What is the weak mixing angle?
The angle θ_W (also called the Weinberg angle) determines how the original SU(2) gauge boson W³ and the U(1) gauge boson B rotate into the physical Z⁰ and photon γ. The mixing satisfies γ = B cos θ_W + W³ sin θ_W and Z = −B sin θ_W + W³ cos θ_W. The measured value at the Z mass is sin²θ_W ≈ 0.23121 ± 0.00004. Equivalent statement: cos θ_W = M_W/M_Z ≈ 0.8814, so θ_W ≈ 28.16°.
How does the Higgs mechanism give W and Z mass?
The Higgs is a complex SU(2) doublet with four real components. The Lagrangian gives it a 'Mexican hat' potential with a non-zero minimum at |H| = v/√2. The vacuum state spontaneously picks a direction in field space, breaking SU(2) × U(1) down to U(1)_EM. Three of the four Higgs components correspond to massless Goldstone bosons; these get 'eaten' by the W+, W−, and Z⁰, which thereby acquire longitudinal polarizations and masses. The fourth Higgs component is the physical Higgs boson (125.25 GeV).
What are neutral currents and how were they confirmed?
Neutral currents are weak interactions mediated by the Z⁰ boson, in which the participating particles' charges and flavours are unchanged. Examples: νμ + e → νμ + e (neutrino elastic scattering). They were predicted as a consequence of electroweak unification. The first observation came at CERN's Gargamelle bubble chamber in 1973: a muon antineutrino entered, produced no muon, but kicked an electron — exactly the Z signature. Led to the Nobel of 1979.
What's the difference between unification and grand unification?

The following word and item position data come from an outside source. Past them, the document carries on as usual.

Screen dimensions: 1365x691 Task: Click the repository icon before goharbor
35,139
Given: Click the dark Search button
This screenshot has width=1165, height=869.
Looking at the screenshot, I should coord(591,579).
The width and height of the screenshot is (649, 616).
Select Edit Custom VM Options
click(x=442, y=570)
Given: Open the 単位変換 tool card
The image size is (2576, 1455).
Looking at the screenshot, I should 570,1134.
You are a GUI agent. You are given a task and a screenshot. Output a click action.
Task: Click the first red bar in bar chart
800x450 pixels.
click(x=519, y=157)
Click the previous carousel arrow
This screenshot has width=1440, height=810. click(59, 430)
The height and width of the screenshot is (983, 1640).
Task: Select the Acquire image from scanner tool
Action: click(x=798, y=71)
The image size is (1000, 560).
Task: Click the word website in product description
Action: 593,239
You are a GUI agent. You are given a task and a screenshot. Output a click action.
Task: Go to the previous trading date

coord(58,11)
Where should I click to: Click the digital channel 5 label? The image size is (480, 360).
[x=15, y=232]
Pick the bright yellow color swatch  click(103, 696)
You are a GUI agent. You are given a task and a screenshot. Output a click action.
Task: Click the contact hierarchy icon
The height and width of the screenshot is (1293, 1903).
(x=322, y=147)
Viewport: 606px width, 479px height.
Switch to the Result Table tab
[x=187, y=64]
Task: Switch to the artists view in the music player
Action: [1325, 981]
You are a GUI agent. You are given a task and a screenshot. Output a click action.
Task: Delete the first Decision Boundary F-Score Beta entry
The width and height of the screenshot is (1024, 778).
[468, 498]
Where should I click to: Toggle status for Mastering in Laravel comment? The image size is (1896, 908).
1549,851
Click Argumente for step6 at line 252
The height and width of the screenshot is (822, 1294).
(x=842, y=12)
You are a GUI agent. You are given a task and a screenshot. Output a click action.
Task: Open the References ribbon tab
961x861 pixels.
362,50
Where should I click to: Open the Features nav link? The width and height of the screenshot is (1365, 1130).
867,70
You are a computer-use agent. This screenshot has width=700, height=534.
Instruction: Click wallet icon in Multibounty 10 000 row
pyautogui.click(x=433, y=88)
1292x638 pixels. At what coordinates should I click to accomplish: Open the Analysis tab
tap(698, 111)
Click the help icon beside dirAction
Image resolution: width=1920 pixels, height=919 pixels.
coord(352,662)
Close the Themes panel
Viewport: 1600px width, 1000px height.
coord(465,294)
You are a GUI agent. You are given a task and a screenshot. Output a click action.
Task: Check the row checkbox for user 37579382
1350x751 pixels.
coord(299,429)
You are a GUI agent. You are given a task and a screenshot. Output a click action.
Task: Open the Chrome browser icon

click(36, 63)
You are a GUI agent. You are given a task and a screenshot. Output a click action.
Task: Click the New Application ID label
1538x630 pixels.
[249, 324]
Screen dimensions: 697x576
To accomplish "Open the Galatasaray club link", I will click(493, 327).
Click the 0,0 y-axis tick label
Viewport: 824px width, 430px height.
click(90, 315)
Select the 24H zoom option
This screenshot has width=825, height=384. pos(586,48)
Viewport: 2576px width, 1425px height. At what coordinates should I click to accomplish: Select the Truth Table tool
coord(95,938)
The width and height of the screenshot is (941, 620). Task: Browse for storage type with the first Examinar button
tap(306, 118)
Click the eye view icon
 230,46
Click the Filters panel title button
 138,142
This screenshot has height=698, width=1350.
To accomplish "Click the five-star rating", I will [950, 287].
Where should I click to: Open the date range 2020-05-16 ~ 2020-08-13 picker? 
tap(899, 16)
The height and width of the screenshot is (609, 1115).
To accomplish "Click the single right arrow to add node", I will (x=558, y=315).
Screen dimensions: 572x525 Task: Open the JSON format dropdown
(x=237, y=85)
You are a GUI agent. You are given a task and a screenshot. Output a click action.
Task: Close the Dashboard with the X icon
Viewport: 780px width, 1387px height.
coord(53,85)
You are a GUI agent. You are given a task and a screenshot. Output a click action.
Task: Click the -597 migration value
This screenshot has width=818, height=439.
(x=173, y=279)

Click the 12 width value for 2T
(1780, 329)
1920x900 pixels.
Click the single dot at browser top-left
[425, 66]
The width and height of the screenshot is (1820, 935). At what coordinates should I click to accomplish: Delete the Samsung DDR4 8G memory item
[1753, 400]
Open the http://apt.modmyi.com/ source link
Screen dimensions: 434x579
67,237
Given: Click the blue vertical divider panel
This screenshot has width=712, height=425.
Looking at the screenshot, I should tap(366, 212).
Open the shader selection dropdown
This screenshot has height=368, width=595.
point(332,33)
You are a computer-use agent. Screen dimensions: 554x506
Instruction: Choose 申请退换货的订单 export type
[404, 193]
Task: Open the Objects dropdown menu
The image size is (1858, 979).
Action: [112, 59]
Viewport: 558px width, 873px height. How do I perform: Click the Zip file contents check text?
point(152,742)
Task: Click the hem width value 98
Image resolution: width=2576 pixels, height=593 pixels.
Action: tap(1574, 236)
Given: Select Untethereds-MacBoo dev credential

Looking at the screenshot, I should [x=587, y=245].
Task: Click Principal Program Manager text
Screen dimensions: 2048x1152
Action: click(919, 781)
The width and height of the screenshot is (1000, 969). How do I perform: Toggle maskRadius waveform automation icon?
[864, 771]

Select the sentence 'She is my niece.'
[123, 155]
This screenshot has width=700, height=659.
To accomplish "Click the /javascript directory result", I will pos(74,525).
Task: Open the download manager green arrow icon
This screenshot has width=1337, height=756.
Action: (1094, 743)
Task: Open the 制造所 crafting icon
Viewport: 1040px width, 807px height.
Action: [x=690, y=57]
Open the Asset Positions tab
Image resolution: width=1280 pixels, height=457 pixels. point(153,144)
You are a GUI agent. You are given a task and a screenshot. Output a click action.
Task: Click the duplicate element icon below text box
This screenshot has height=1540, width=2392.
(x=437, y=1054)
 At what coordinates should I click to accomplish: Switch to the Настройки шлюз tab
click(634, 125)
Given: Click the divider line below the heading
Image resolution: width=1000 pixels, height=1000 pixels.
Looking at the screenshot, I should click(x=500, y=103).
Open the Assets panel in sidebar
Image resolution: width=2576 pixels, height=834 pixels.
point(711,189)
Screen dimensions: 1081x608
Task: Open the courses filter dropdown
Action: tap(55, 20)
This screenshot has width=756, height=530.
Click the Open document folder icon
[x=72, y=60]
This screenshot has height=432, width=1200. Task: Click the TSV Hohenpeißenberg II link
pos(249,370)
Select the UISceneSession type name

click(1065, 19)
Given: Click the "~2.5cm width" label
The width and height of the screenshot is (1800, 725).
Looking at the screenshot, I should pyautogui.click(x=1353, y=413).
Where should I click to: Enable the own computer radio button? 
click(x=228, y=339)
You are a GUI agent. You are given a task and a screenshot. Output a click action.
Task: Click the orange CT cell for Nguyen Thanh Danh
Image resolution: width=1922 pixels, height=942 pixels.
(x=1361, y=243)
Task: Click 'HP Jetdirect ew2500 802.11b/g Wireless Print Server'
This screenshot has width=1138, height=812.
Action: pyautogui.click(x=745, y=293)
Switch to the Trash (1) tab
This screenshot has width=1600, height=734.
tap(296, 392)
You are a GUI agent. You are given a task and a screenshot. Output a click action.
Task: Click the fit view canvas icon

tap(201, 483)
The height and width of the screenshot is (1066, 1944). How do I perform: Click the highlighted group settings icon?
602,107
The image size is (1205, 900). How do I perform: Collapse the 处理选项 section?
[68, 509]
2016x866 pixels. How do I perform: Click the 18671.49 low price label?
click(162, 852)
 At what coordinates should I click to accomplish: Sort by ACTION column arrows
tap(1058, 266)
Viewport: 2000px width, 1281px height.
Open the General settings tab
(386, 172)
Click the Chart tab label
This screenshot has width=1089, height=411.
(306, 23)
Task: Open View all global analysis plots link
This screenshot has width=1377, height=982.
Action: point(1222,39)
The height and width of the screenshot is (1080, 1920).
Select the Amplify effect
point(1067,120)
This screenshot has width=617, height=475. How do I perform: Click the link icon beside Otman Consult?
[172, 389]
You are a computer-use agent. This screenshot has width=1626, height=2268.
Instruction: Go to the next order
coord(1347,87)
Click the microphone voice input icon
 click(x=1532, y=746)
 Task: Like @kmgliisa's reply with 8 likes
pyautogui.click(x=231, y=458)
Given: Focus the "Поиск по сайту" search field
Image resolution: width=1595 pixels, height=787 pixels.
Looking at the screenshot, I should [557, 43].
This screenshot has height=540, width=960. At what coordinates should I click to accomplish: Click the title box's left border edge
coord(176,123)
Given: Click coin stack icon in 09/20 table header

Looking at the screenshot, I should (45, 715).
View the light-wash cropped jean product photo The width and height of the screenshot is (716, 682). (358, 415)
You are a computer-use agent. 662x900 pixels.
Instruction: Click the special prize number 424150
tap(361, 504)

Electroweak unification is fully realized in the Standard Model: weak and electromagnetic forces share one gauge group SU(2) × U(1) and one Higgs sector. Grand unification (GUT) is the hypothetical merging of the electroweak and strong forces into a single larger group at very high energy (~10¹⁶ GeV). GUTs predict, for example, proton decay with lifetimes > 10³⁴ years (not yet observed). Unlike electroweak unification, grand unification is not part of the established Standard Model.
Why doesn't the photon get a mass?
Because the photon corresponds to the unbroken U(1)_EM subgroup of SU(2) × U(1). Even after the Higgs picks a vacuum direction, one combination of W³ and B leaves the Higgs vacuum invariant — that combination is the photon, and gauge invariance keeps it massless. The orthogonal combination is the Z, which is broken by the Higgs vacuum and gets mass. The electric charge Q is the unbroken U(1)_EM generator.